Dix ans de règne pour Bachar al-Assad

Bachar al-Assad passe le cap des dix ans au pouvoir en Syrie. Le 17 juillet 2000, à 34 ans, il succédait à son père Hafez al-Assad en prenant officiellement ses fonctions en tant que président de la République syrienne. En une décennie, Bachar al-Assad a dirigé un pays tour à tour au ban des nations puis redevenu incontournable, avec comme point d’orgue sa présence à Paris pour le défilé du 14 juillet 2008. Le politologue Joseph Bahout, enseignant à Sciences Po Paris et chercheur à l'Académie diplomatique internationale (ADI), joint au téléphone par RFI, revient sur ces dix années de pouvoir et sur les priorités du régime syrien, dont les relations avec le Liban.

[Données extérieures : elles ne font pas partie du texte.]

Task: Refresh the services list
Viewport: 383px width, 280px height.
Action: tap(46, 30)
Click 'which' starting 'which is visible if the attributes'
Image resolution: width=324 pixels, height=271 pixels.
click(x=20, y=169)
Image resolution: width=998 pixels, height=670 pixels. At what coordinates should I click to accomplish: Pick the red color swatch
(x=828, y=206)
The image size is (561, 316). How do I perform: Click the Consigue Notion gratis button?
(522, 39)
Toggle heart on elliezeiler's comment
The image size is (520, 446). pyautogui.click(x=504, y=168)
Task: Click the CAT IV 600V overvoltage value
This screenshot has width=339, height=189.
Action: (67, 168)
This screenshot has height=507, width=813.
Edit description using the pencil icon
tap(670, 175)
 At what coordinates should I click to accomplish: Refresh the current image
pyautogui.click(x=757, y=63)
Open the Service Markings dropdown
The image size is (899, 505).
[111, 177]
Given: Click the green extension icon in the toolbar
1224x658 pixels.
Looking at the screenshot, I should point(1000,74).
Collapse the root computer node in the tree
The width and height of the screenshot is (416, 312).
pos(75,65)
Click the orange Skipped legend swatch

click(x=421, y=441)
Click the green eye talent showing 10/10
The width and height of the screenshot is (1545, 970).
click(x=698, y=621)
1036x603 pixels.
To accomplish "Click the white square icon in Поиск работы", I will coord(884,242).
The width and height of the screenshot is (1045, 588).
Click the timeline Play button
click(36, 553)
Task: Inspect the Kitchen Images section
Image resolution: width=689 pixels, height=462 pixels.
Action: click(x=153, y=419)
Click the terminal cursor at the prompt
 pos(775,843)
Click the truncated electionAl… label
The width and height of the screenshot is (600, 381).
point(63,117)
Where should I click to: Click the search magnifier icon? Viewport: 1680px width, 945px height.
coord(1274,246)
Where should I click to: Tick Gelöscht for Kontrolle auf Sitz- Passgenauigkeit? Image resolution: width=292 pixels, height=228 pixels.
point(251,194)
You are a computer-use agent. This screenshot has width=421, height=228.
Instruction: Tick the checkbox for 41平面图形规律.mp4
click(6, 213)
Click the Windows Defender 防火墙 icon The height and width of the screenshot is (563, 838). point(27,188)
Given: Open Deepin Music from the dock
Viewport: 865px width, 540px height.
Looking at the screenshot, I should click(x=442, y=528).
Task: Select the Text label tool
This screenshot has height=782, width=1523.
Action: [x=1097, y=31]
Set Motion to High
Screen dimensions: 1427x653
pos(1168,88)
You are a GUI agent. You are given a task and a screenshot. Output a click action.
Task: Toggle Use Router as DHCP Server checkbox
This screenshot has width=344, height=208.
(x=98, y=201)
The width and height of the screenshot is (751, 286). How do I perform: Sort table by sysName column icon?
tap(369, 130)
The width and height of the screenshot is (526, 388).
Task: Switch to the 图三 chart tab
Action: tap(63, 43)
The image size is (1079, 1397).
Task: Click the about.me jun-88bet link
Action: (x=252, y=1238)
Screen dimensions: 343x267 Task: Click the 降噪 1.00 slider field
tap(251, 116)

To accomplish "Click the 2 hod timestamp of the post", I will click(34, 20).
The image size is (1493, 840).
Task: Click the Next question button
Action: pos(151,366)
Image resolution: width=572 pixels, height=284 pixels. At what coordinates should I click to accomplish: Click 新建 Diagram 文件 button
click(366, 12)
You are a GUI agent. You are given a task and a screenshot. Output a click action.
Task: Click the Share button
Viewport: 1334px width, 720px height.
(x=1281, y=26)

RFI : Quelles sont à vos yeux les grandes étapes qui ont marqué ces dix années de pouvoir ?

Joseph Bahout : Lorsque Bachar al-Assad a pris les rênes du pouvoir, il jouissait d'une réputation de réformiste. Il existait une sorte de bienveillance internationale sur cette transition. Mais les choses vont se gâter à partir de 2003 et de l'intervention américaine en Irak. Puis avec l'assassinat de l'ancien Premier ministre libanais Rafic Hariri en février 2005. La Syrie est alors véritablement placée au ban des nations. Elle fait l'objet d'une série de résolutions internationales et beaucoup dans le monde ne donnent pas cher de la peau de Bachar al-Assad et de son régime. Le pays entre alors dans une période de purgatoire qui va s'achever avec la victoire relative du Hezbollah contre Israël lors de la guerre de juillet 2006. A partir de là, Bachar al-Assad perçoit que le climat international et la donne régionale sont en train de changer. Il sent également que la communauté internationale revient à des idées plus réalistes vis-à-vis de la Syrie. Cela va se concrétiser en 2008. La Syrie va alors revenir progressivement dans le jeu international. Aujourd'hui, c'est une situation plutôt favorable à la Syrie qui s'est installée dans la région, avec évidemment ses alliances nouées avec l'Iran, la Turquie, le Qatar et d'autres pays.

RFI : Quelles sont les priorités du régime syrien en politique étrangère ?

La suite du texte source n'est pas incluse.